IN view of the facts as to rich and poor estates which we examined in Chapter 4, it is obvious that to state that the accumulated wealth of the United Kingdom probably amounts to £300 per head of the population, or £1,500 per family of five persons, is to mask in averages a great inequality of distribution.

Reverting to the Death Duty records, it is possible, by means of them, to give a true idea of the manner of distribution amongst our people of the greater part of the nearly £14,000,000,000 of capital.

I again direct attention to the tables on pages 52 and 53. Year after year, with extraordinary constancy, a certain amount of money passes in each class of estate. So small are the variations in relation to the magnitude of the totals that it is hardly necessary to average the five years in working at the figures.

If about 65,000 persons die every year leaving about £279,000,000, what is the ratio to these figures of the numbers and property of the living?

The question thus raised is an exceedingly interesting one. Porter in his "Progress of the Nation" seems to have assumed a ratio of 45 to 1, but I do not think that the true figure can be so high as this.

The British Crown, since Queen Anne, has passed at the following dates:

Anne,1702
George I.,1714
George II.,1727
George III.,1760
George IV.,1820
William IV.,1830
Victoria,1837
Edward VII.,1901
George V.,1910

Thus, in 208 years, the Crown has passed eight times, or, on the average, once in about 26 years.

I have investigated the dates at which a considerable number of well-known estates have passed at death during two centuries and have found the most remarkable variations in different families. The Earldom of Suffolk has passed at average intervals of 16.7 years between 1731 and 1898. The Earldom of Coventry has passed at intervals of 22 years between 1712 and 1843. These are intervals which are well under the average, while above the mean are cases quite as remarkable. The Earldom of Essex, between 1709 and 1892, has passed only four times, giving an average of 45.7 years. The Earldom of Bathurst, again, between 1775 and 1892, passed only five times, giving an average of 43.4 years.

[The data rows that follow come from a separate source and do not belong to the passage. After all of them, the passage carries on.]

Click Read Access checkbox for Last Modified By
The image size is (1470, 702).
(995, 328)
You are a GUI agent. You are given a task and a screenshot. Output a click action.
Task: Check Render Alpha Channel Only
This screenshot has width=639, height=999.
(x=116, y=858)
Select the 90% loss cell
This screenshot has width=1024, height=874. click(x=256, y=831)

Taking the mean of a large number of actual cases, I get an average of 29.2 years and I have decided to take 30 as a round figure which cannot be far from the truth. Assuming, then, that there are thirty living property owners for every dead one in the final column of the table on page 53, I have constructed the table entitled "The Division of Property: An Argument from the Dead to the Living," which appears on pages 74 and 75. The figures in columns 1 and 2, taken from the table in Chapter 4, are multiplied by 30 to form the figures in columns 3 and 4. The results are exceedingly interesting.